大腸がん(結腸がん・直腸がん)の原因と症状

大腸ガンのイラスト

大腸がんは大腸の大部分を占める結腸に出来る結腸がんと直腸にできる直腸がんとに分類が出来ます。

発生場所としては、15cm~20cmの直腸に出来る率が最も高く続いてS状結腸、上行結腸、横行結腸の順になります。

また、早期癌は良性の腫瘍である大腸ポリープと症状が似ており、その見極めがたいへん難しいとも言われています。

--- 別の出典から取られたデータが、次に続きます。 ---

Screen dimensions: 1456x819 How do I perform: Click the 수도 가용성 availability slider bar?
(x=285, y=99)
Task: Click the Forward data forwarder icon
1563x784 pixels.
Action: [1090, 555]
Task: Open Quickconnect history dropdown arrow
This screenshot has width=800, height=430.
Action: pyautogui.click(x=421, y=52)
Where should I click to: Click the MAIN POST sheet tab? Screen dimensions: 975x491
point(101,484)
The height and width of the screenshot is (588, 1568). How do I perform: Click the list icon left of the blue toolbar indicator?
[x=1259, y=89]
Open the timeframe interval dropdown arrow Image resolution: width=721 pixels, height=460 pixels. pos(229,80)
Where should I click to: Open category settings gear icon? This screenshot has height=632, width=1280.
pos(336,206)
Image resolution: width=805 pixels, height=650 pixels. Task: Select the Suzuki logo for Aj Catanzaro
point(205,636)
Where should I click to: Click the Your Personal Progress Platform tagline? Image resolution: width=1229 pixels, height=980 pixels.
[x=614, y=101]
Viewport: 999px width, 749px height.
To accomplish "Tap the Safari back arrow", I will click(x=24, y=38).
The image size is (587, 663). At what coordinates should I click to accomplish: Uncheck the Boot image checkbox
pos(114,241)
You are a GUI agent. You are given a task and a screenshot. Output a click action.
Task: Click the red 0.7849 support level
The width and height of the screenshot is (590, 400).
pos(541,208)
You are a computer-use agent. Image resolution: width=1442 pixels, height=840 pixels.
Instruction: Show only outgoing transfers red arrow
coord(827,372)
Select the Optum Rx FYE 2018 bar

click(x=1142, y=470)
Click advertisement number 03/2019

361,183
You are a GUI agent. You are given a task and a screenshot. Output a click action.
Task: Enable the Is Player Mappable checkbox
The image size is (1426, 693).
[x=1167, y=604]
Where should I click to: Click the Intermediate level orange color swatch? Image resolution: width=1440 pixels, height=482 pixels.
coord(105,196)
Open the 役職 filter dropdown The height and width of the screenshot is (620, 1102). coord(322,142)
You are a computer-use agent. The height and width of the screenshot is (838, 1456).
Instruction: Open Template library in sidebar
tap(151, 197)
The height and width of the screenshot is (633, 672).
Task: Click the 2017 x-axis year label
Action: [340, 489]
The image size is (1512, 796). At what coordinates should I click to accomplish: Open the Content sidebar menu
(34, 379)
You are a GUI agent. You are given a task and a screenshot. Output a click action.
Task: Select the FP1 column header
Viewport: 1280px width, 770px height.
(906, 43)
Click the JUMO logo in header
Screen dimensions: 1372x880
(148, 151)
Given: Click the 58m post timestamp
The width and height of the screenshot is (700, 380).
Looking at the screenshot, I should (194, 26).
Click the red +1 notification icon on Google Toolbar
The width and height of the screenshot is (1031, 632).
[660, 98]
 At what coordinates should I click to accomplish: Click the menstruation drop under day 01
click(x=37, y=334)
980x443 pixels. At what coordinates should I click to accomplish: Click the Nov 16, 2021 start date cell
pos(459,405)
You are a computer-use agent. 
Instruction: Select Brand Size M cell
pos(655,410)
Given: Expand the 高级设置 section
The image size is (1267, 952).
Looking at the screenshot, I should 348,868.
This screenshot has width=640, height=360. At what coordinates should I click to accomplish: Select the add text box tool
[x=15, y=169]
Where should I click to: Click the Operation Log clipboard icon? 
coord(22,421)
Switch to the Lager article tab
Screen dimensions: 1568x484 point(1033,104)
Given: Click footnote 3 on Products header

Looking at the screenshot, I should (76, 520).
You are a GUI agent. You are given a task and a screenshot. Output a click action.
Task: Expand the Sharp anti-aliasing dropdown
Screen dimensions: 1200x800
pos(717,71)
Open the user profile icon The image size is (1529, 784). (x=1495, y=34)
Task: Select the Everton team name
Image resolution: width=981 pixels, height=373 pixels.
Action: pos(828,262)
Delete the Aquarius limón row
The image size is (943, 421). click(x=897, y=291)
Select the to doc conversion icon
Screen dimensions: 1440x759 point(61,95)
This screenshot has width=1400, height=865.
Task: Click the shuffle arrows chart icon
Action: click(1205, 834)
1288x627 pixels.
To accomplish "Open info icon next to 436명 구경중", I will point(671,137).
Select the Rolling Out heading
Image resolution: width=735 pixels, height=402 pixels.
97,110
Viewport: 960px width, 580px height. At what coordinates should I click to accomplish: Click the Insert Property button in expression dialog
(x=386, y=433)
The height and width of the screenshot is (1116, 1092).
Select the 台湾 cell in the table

男女ともに60歳代が最も多く、ついで50歳代が多いとされます。

検査

大腸癌の早期発見には下記の種類の検査方法があります。

便の潜血反応

目視によって血液が見つからなくても、化学的検査で便に血液が混じっているかどうかの判定が可能です。

血液が混じっていたからといって、ガンであるかはどうかは判らないため大腸やの精密検査を行う必要があります。

学校や職場の集団検診などで、便の潜血反応などが調べられます。

直腸指診

肛門から指を直腸の中へ入れて確かめる検査です。

主要がある場合は、シコリとして触れることが出来ます。

直腸鏡

直腸鏡を肛門から挿入して腸内を目視検査します。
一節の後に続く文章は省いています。